In our study the patient model is based on the automated segmentation of a CT scan resulting in only a limited number of tissue types. The accuracy of the segmentation in terms of dielectric and thermally alike tissues/tissue types is, however, expected to influence the predicted temperature distribution. However, hot-spots are dominantly located at interfaces of bone, fat, and muscle tissue i.e. high dielectric contrast, in the superficial fat layers (sufficiently deep for cooling to be ineffective), and in the proximity of bony structures due to resonance effects. These hot-spots are expected to dominate the optimisation result. The purpose of our study was to compare two different systems based on patient models that are representative for the population and hence the level of detail used in our study is considered appropriate.

The volume of the patient that is heated with both the AMC-4 as well the AMC-8 system is relatively large compared to the target volume, since these systems are loco-regional hyperthermia devices. The consequences for thermal modelling when large volumes are heated are presently unclear. All thermal modelling done was based on Pennes’ bio-heat equation that is particularly suited for the modelling of small-scale heating problems where arterial pre-heating is expected to be absent. Whether heating of such large volumes can still modelled accurately is unclear. Van den Berg et al. Citation[31] studied the modelling of vascular heat transfer for prostate hyperthermia. They concluded that pre-heating in the arteries feeding the prostate vasculature can be neglected whereas accurate thermal modelling requires including the prostate vasculature. Based on the equilibration length, increasing the heated volume by heating with eight versus four antennas is not expected to cause important differences.

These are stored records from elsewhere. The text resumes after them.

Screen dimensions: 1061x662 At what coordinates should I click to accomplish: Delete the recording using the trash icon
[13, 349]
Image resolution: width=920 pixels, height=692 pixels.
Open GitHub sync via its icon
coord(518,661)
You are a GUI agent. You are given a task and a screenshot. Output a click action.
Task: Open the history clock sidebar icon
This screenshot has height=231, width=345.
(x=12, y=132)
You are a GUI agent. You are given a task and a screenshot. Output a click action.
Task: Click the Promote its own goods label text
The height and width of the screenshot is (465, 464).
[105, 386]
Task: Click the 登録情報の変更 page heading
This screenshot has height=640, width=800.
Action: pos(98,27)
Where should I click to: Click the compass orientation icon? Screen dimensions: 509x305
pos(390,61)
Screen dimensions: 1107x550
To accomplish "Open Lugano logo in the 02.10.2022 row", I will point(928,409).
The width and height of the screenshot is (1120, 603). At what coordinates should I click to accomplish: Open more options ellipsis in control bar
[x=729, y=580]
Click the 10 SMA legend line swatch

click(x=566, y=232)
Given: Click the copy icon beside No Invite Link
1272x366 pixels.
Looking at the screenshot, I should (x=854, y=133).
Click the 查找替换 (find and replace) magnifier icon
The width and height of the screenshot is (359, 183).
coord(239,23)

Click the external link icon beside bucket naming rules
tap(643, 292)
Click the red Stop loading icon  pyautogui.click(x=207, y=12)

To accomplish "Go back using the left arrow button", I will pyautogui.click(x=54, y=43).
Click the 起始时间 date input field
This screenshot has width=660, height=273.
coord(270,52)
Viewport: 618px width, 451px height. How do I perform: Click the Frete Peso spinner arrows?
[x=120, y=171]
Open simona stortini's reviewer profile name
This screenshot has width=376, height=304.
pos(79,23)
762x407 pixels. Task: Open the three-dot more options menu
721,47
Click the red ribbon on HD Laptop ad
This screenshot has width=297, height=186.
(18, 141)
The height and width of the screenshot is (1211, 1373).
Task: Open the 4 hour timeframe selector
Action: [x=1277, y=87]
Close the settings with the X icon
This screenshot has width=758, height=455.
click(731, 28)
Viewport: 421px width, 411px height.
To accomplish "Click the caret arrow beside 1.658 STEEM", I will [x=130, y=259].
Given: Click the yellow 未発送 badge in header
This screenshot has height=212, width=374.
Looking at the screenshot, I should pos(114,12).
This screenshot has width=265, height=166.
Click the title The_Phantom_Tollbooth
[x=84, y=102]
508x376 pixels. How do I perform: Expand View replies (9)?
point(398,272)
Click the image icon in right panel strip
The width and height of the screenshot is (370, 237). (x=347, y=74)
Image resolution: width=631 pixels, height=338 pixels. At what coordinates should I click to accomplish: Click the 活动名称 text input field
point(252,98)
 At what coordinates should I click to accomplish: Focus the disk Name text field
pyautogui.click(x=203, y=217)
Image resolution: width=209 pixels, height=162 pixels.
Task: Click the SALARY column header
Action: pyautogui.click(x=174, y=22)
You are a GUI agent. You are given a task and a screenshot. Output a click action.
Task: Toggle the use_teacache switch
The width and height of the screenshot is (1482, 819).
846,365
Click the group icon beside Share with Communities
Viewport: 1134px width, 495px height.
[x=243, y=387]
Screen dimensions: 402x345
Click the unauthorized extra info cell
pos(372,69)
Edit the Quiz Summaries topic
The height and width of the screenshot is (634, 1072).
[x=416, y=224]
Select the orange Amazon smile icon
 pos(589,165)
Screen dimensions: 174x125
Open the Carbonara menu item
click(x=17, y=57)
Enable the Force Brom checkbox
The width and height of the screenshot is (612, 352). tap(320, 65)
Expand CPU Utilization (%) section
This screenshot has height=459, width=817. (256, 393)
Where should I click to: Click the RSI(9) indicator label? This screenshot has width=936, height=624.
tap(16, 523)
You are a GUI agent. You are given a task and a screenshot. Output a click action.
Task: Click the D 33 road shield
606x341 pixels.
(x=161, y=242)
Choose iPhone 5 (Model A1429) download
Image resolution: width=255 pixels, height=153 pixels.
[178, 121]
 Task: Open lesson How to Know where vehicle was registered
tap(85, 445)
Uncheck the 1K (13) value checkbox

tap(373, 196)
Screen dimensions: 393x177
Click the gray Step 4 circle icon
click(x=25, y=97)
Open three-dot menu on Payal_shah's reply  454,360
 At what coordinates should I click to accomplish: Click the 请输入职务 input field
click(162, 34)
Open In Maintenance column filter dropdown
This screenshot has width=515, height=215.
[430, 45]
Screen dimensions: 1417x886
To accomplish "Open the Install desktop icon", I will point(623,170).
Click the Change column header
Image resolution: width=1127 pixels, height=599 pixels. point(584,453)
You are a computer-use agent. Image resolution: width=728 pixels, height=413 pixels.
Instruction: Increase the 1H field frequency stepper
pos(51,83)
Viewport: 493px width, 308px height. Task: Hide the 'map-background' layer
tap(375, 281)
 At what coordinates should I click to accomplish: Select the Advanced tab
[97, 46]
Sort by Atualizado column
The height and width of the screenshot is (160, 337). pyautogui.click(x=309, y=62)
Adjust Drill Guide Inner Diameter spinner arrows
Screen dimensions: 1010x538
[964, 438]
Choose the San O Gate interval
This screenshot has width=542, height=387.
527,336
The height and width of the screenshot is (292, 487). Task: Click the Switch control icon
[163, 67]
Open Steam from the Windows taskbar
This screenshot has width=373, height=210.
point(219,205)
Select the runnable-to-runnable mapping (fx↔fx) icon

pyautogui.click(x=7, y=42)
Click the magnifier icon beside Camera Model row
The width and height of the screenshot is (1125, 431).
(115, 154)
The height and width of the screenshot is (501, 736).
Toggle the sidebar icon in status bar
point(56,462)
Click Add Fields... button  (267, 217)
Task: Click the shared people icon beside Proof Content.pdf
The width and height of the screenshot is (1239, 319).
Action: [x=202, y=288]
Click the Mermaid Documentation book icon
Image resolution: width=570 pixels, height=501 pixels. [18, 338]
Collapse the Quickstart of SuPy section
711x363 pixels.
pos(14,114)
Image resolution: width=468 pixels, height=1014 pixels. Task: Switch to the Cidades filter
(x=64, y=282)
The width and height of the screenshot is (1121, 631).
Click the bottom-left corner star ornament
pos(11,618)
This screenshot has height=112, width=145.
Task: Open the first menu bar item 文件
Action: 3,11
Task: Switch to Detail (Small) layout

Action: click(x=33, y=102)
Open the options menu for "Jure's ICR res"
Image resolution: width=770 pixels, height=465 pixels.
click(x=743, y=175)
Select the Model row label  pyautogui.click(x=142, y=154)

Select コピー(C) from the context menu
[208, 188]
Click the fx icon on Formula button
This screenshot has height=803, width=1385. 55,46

Another effect, not covered in the simulations is the increase in systemic temperature Citation[32]. As shown, a major increase of power is required, and moreover feasible, when heating with eight antennas. As shown in , the total power absorbed in the patient to realise the optimised temperature distribution for the AMC-8 system was in the range of 752–927 W as compared to 468–607 W for the AMC-4 system. This is also reflected in and , showing that the heated volume is significantly larger for the AMC-8 system. This may result in an extra increase of the systemic temperature that has an important impact on the heat transfer via the vasculature and for example lead to an additional increase in T90. To relate the increase of power to an increase in systemic temperature, further clinical data has to be acquired.

Conclusions

Loco-regional hyperthermia treatment with the 3D AMC-8 system can lead to a clinically relevant increase of the target temperature compared to treatment with the 2D AMC-4 system. The T90 and T50 of the target increased with 0.5°C but with large patient variability. The additional power required to realise this increase ranged from 36% to 71% of the power required for the AMC-4 system. Ring-to-ring distance is of minor importance, but should be known for proper optimisation within 2 cm. For the AMC-8 system, the achievable thermal dose is stable over a range of −8 cm to +8 cm shifting the patient in the caudal–cranial direction. Axial position should be known within 1–2 cm both for the AMC-4 and the AMC-8 system.

Declaration of interest: The work described in this article was financially supported by the Dutch Cancer Society (grant UVA – 2004 – 3834). The authors alone are responsible for the content and writing of the paper.